Dikutip dari tribunnews.com, Ani awalnya mempertanyakan mengapa banyak petugas KPPS yang meninggal dunia di sela kerja.
“Saya sebagai dokter dari awal sudah merasa lucu, gitu. Ini bencana pembantaian atau pemilu? Kok banyak amat yang meninggal. Pemilu kan happy-happy mau dapat pemimpin baru kah atau bagaimana? Nyatanya (banyak yang) meninggal,” ujar Ani.
Kemudian, Ani menyanggah pernyataan pihak KPU yang menyebutkan bahwa kasus meninggalnya petugas KPPS disebabkan kelelahan bekerja.
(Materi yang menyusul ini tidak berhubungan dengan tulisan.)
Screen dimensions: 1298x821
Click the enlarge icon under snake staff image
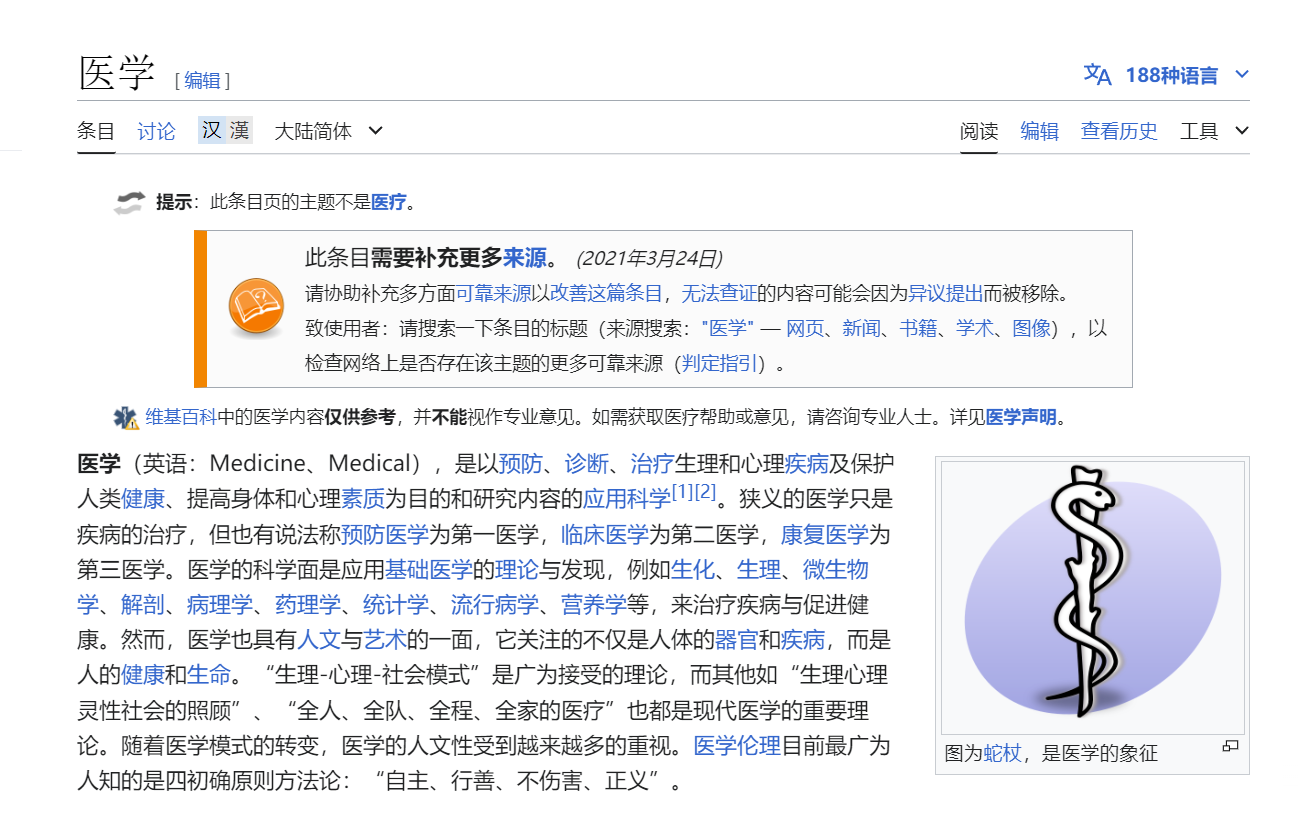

“Kalau kita bicara fisiologi, kelelahan itu kan kaitannya dengan fisik. Kalau orang beraktivitas, dia pakai gula metabolisme. Kalau habis capek. Dia hipoglekimia dia lapar. Kalau enggak oksigennya dipakai dia ngantuk. Jadi orang capek itu, dia ngantuk, dia lapar. Kalau dipaksa, dia pingsan, enggak mati dong,” ujar Ani.
Ani juga berpendapat, beban kerja petugas KPPS pada Pemilu 2019 ini tidak terlalu berat.
Ia membandingkannya dengan dokter yang sedang mengambil spesialis.
“Saya melihat beban kerjanya. Ada di laporan kerja saya. Itu beban kerjanya saya tidak melihat ada fisik yang capek. Yang saya tahu, dokter yang ambil spesialis itu capek kerja tiga hari tiga malam tidak ada yang mati. Yang ada itu malah tambah gendut,” kata Ani.
Ani menambahkan, kemungkinan penyebab kematian adalah penyakit yang sudah diderita petugas KPPS. Ia mencontohkan seseorang yang terkena tumor otak.
Apabila penderita tidak dibebani kerja otak yang besar, maka ia akan baik-baik saja. Namun, apabila beban kerjanya besar, tumor itu disebutnya akan “bertingkah” sehingga dapat menyebabkan penderita meninggal dunia.